The women of Malawi no matter where they come from have the right to voice their concern as they vote is like anybody else. This superiority complex attitude displayed today by many leaves a lot to be desired.

The Right to Demonstrate

demos against Ansah

The Constitution of Malawi gives each one of us the same rights. Whether we agree or not with reasons for them, the Rights of Expression, Assembly and Speech are there for ALL Malawians. So, it has been very depressing to hear the various criticism some too colorful to repeat on the demonstrations held today. What makes others feel more equal than others, I’m failing to understand. We live in a free democratic country and we must jealously guard against any attempts to destroy this.

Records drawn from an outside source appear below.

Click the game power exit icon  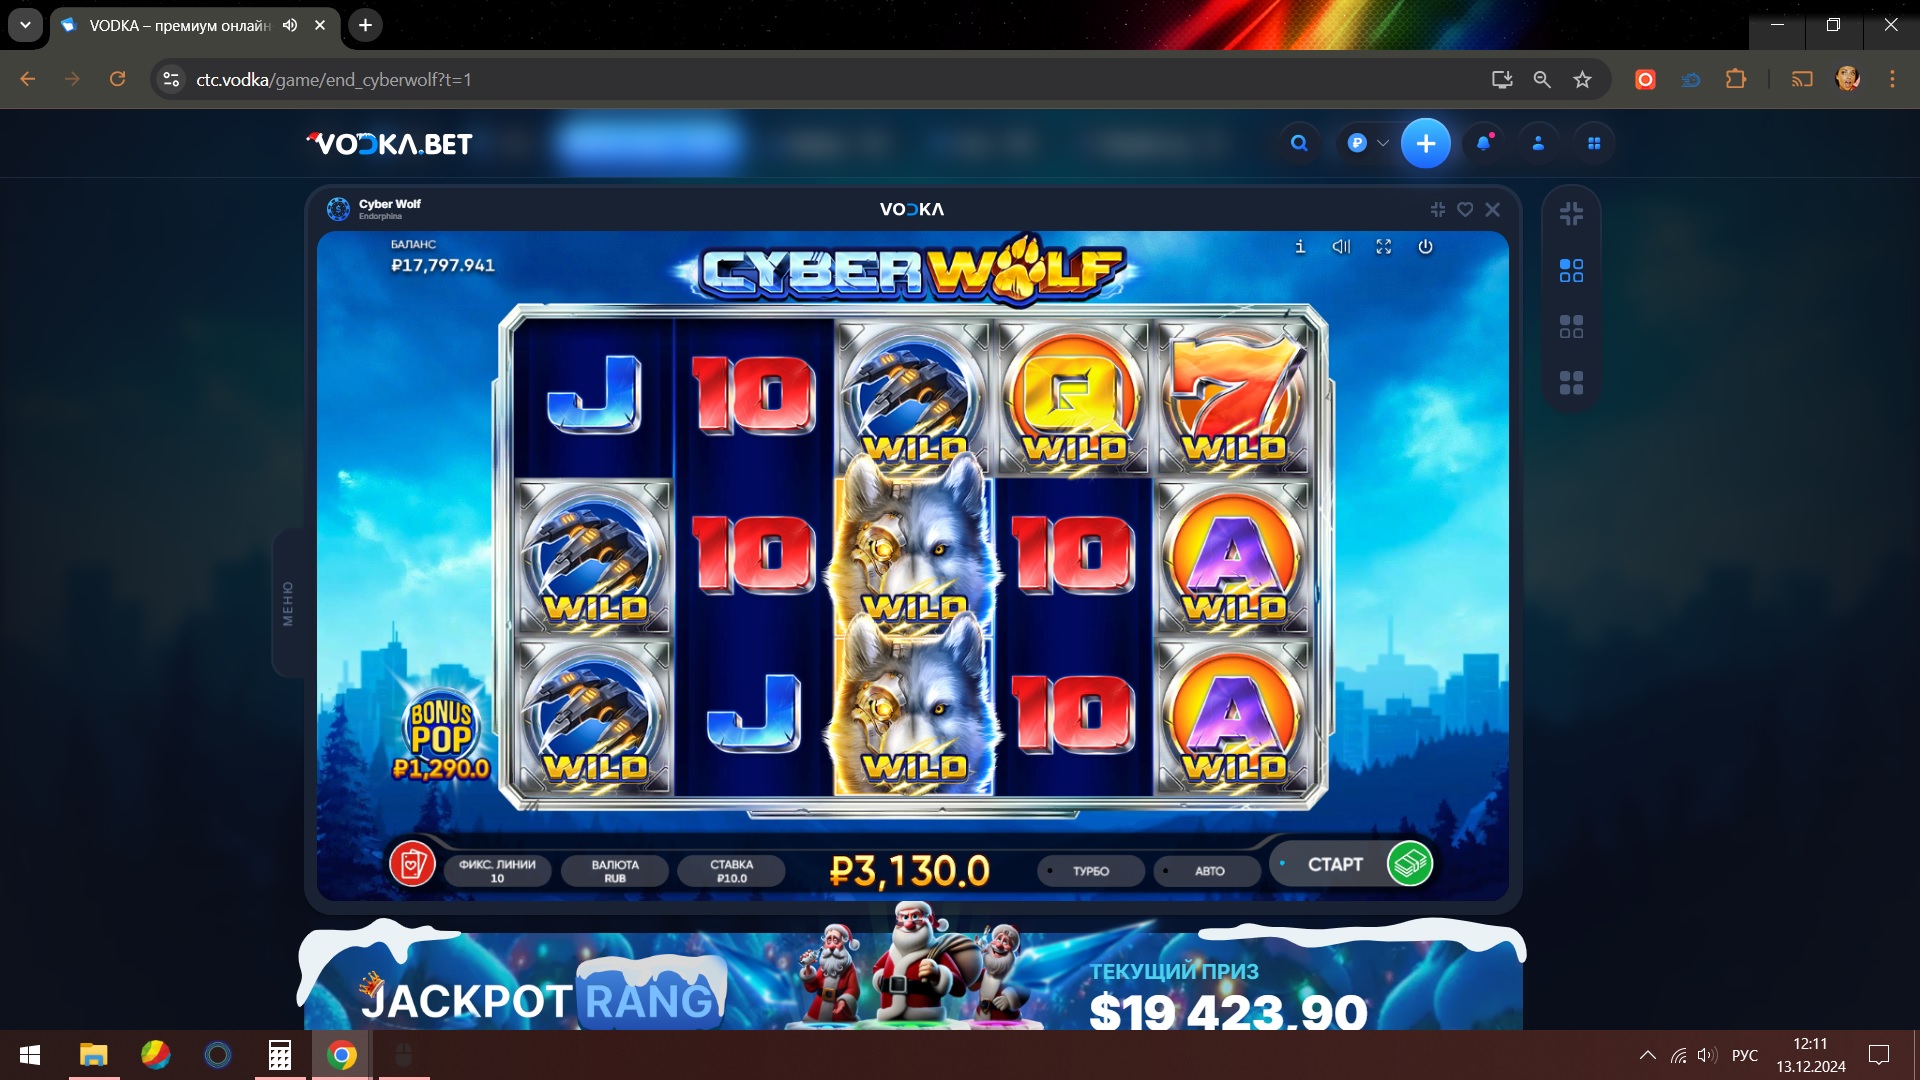click(1426, 246)
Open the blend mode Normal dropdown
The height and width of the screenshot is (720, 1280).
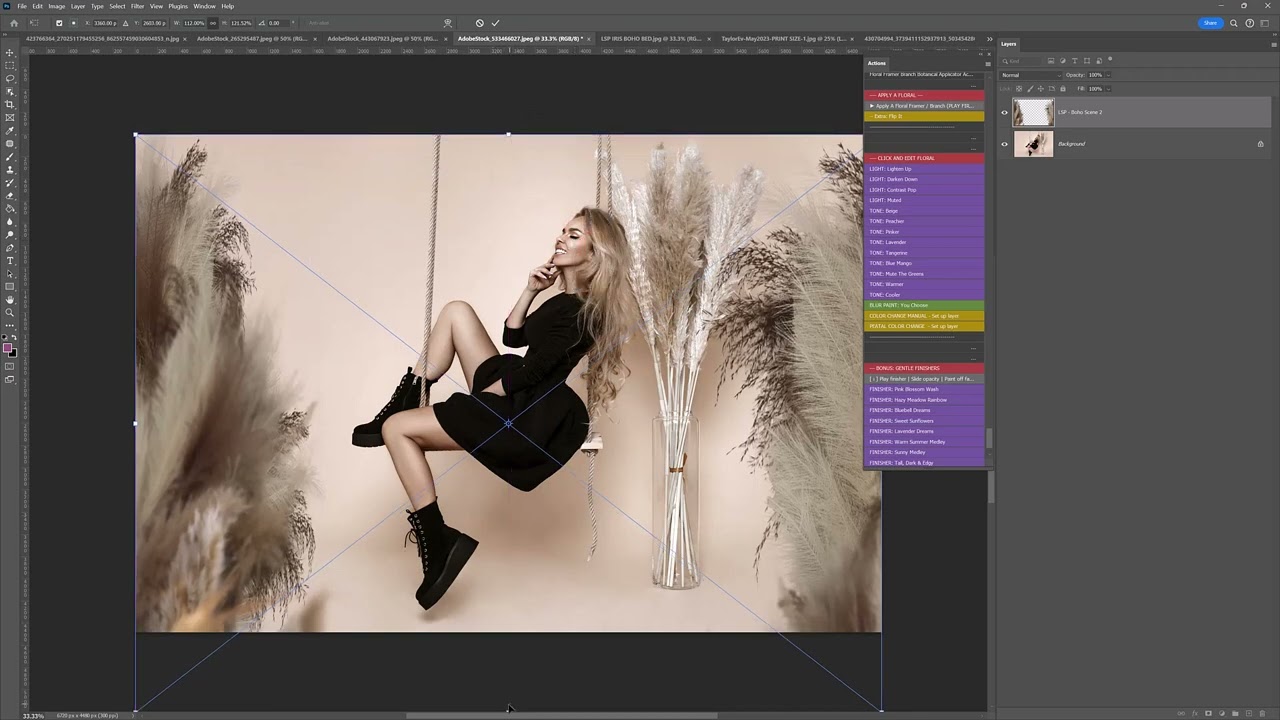(1030, 75)
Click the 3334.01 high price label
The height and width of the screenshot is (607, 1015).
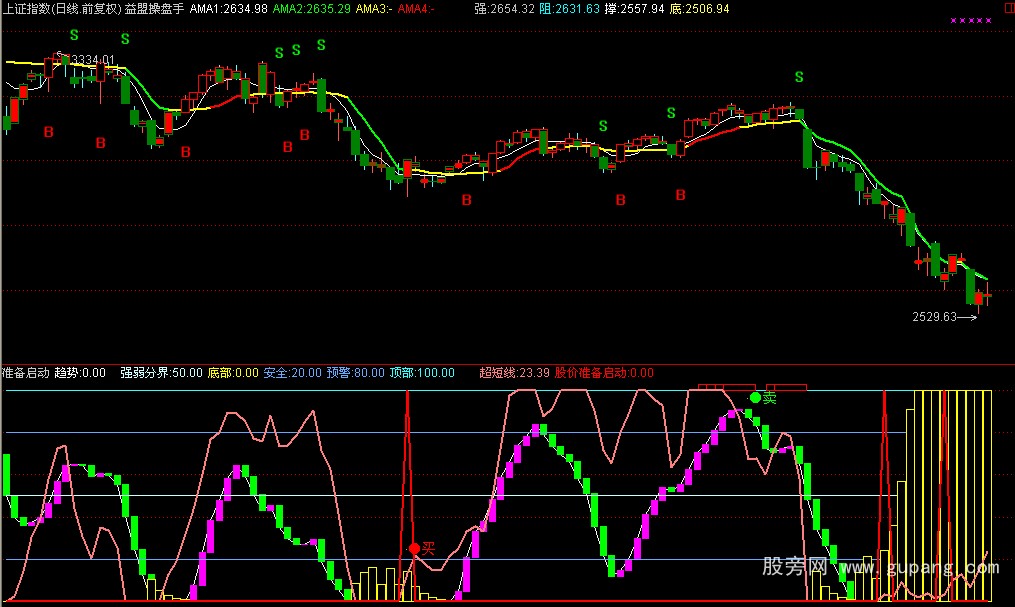click(84, 60)
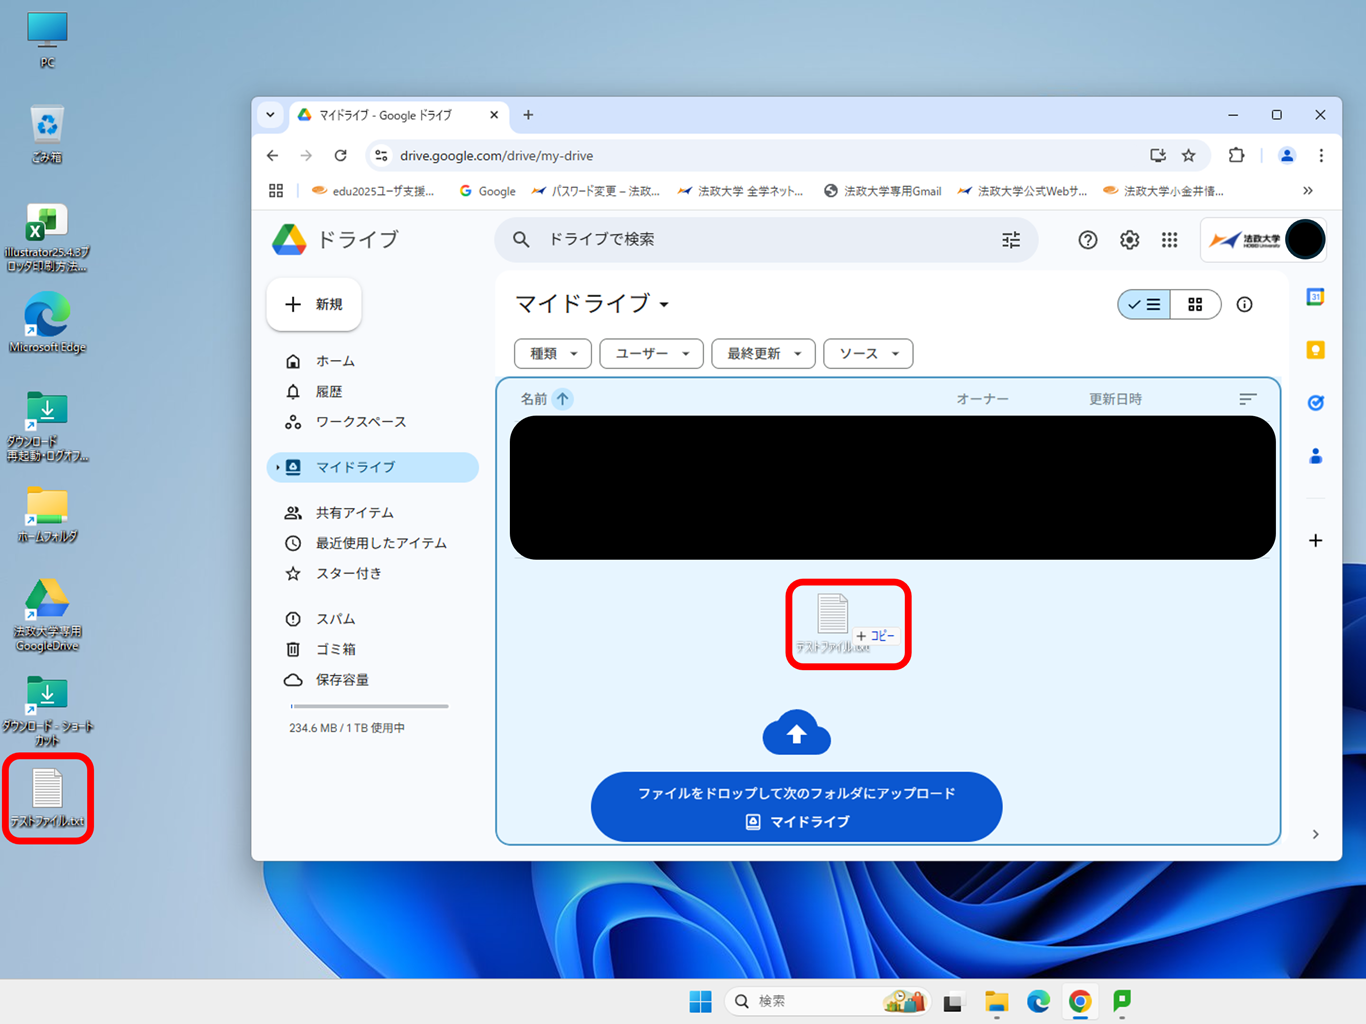
Task: Toggle name column sort direction arrow
Action: point(563,399)
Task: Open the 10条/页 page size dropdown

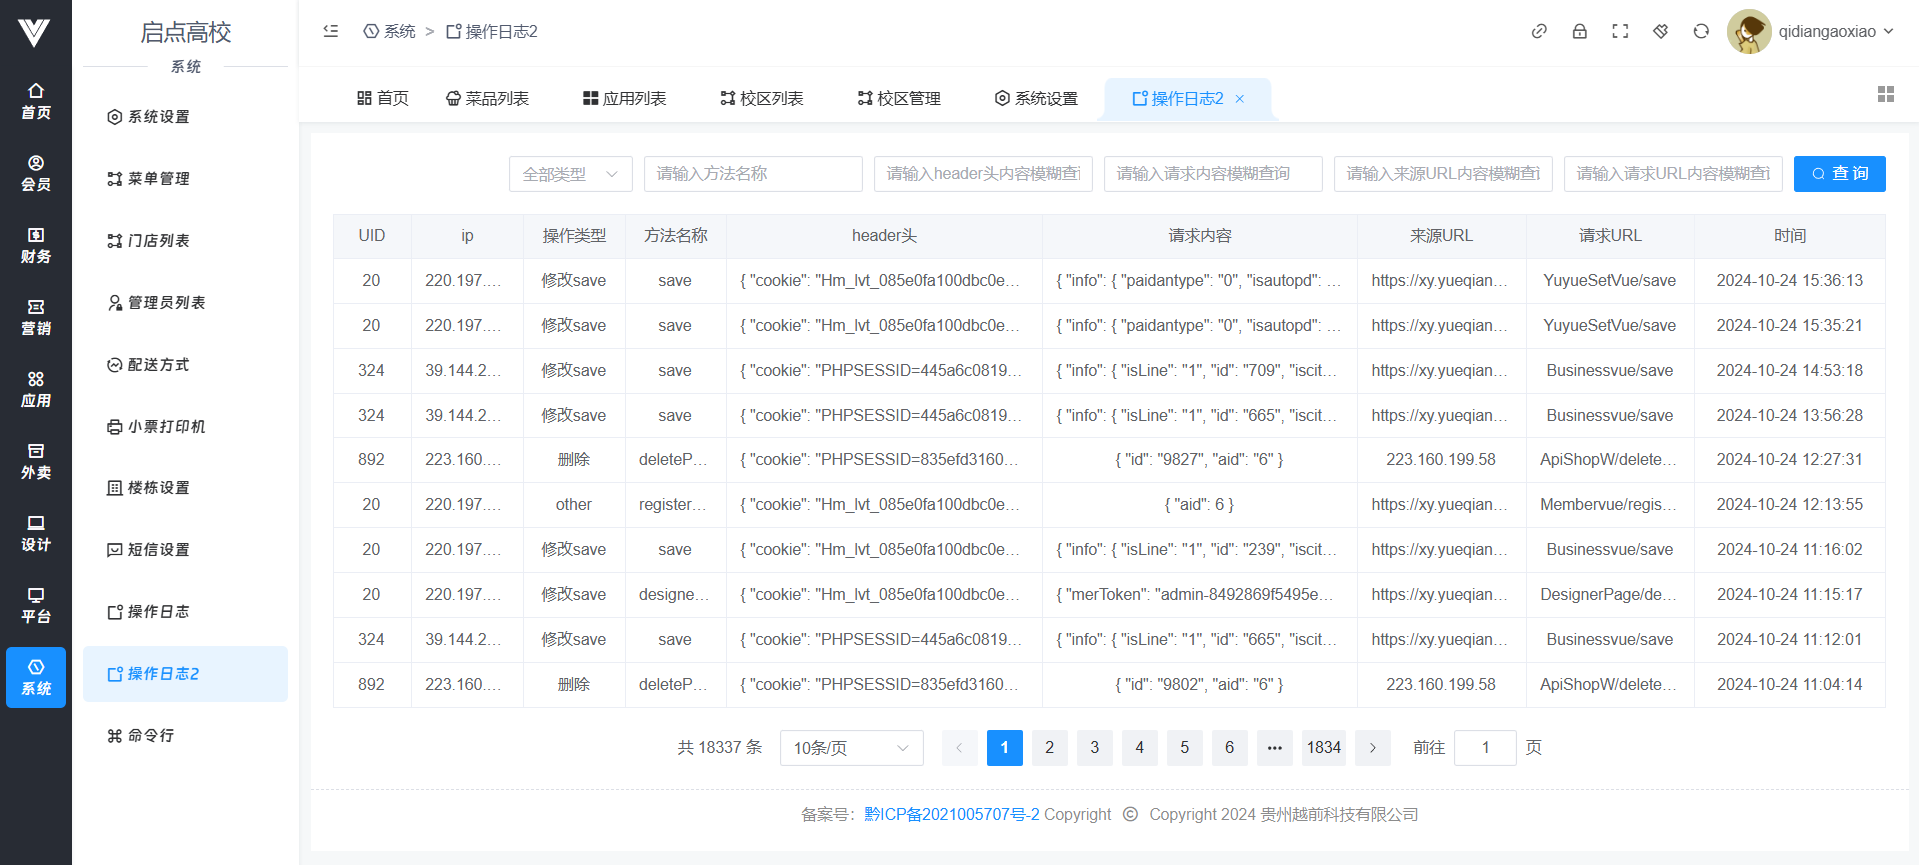Action: [850, 748]
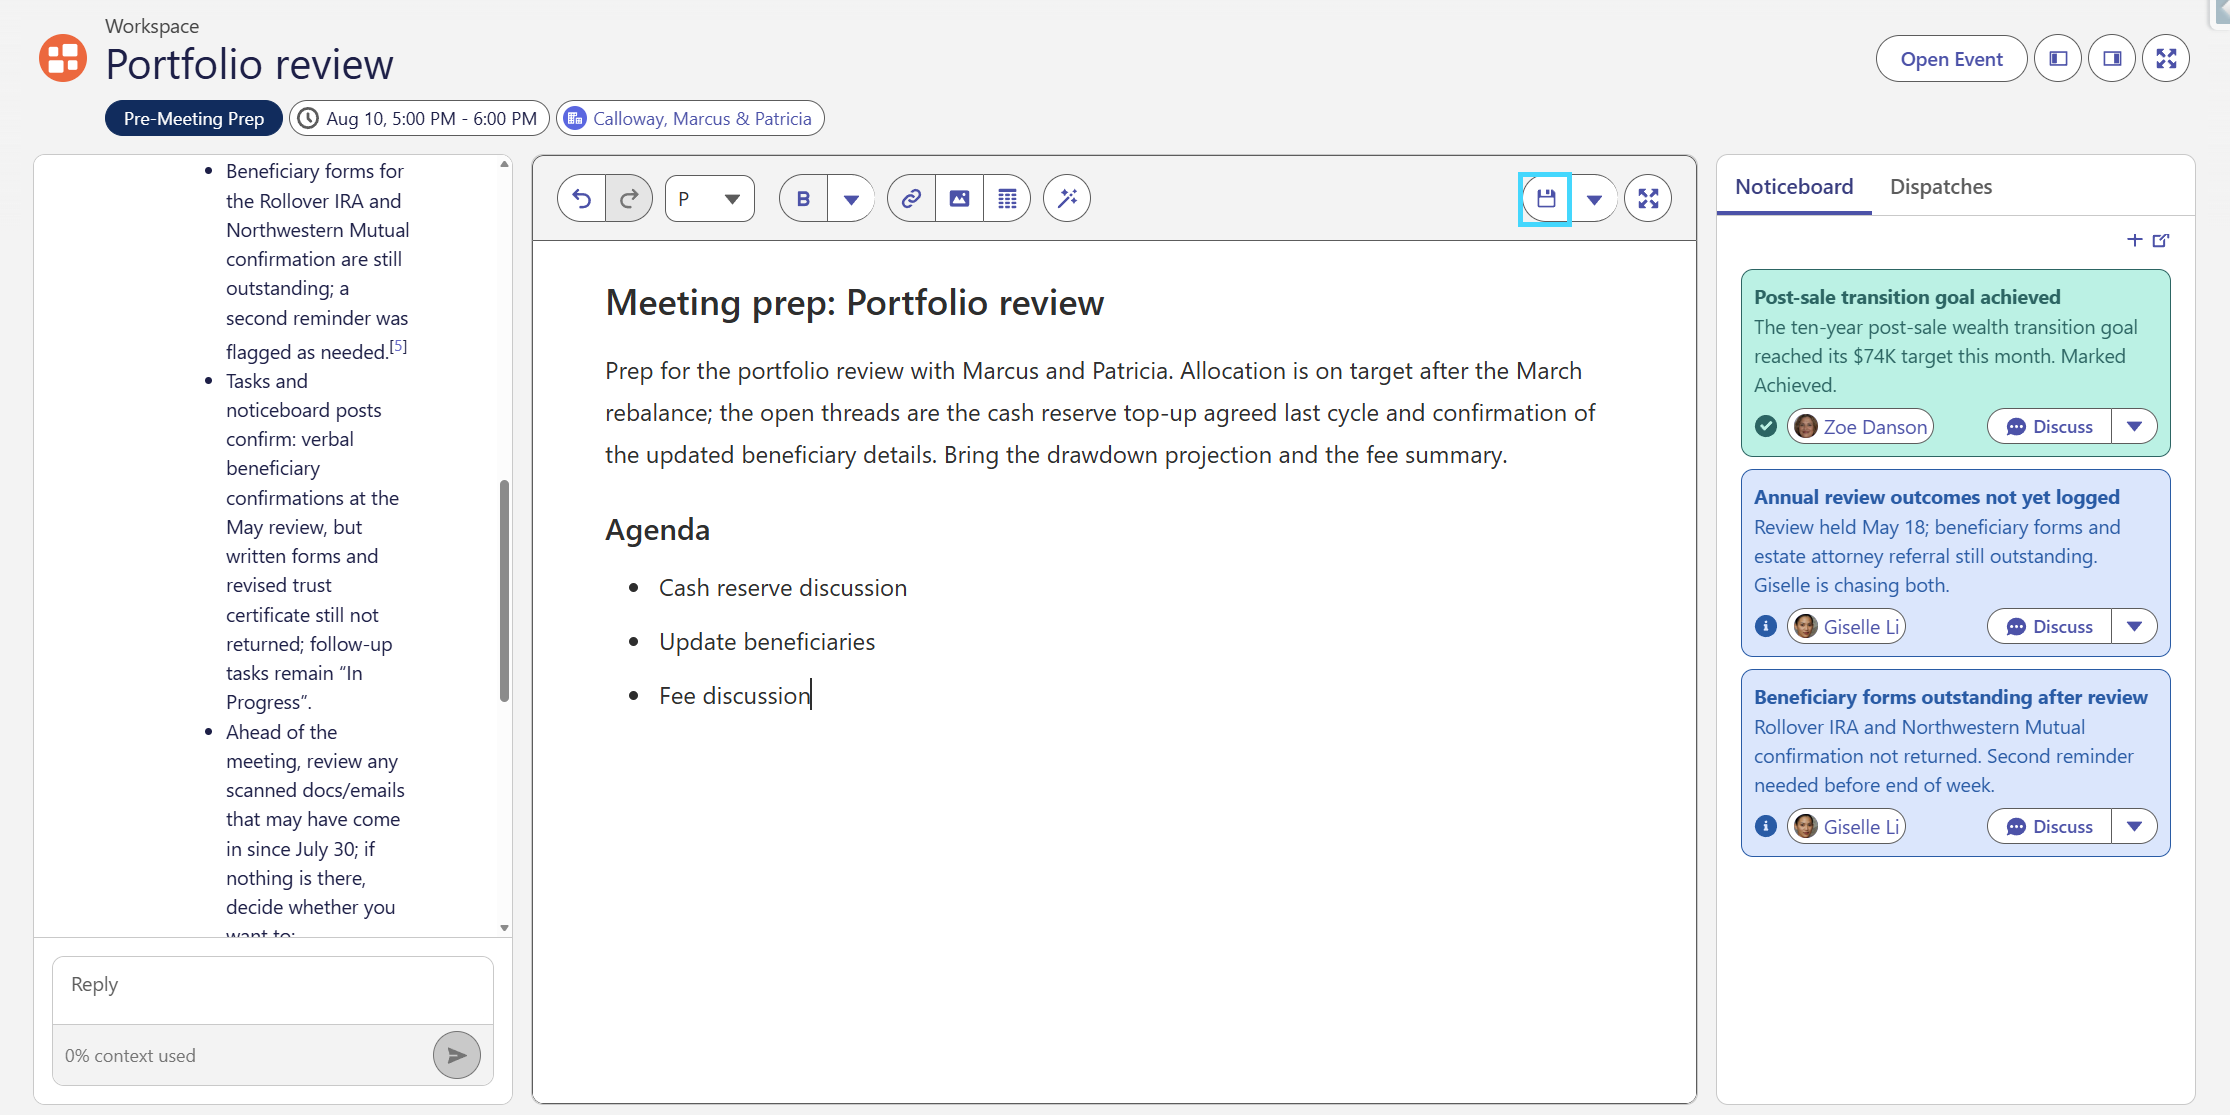This screenshot has width=2230, height=1115.
Task: Expand the text formatting options arrow next to Bold
Action: click(x=851, y=198)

Again, I will say that, the issues of credibility of elections aside, the use of obscenity and vulgarity and profanity and threats to express our discontent is unacceptable and a form of gender-based violence. Let’s stick to professionalism in our quest for political redress. Worse still we have also added threats of violence against those who we deem not on our side or not of our tribe. The future looks dark.

Slowly but surely Malawi is degenerating into depth of a cesspool. If we don’t agree with a person, especially if it’s a woman, we find it acceptable to use insults to express our opinions. Where are we heading to people?

Copied …. very wise words… I agree

Let us remind one another that the right to demonstrate is not reserved to young, vital and prosperous persons. The old can demonstrate as can the young. The poor can demonstrate as can the prosperous. One does not forfeit one’s right to demonstrate just because one is old or young or poor.

May I add that it behooves us all to respect the dignity of others, be they old or young; rich or poor. In my humble opinion, sending pictures depicting arrows to signify that a demonstrator was a shriveled old woman or someone demonstrating without shoes — gets close to violating the dignity of that person. Am sure others see it differently, and I respect that.

But I thought I should offer my reactions to what I’m seeing. Lastly. Just to add that I have personally not formed any opinion on whether Jane Ansah should resign or be fired.

I will form that opinion after hearing what the court will say. Either way, I do not agree that she should be publicly crucified, spat upon, insulted and violated. Insults about her dignity are especially cutting. That part, am sorry to say, is one of the tendencies of some sectors of Malawi society that really despairs me and gives me doubts about social peace in our future.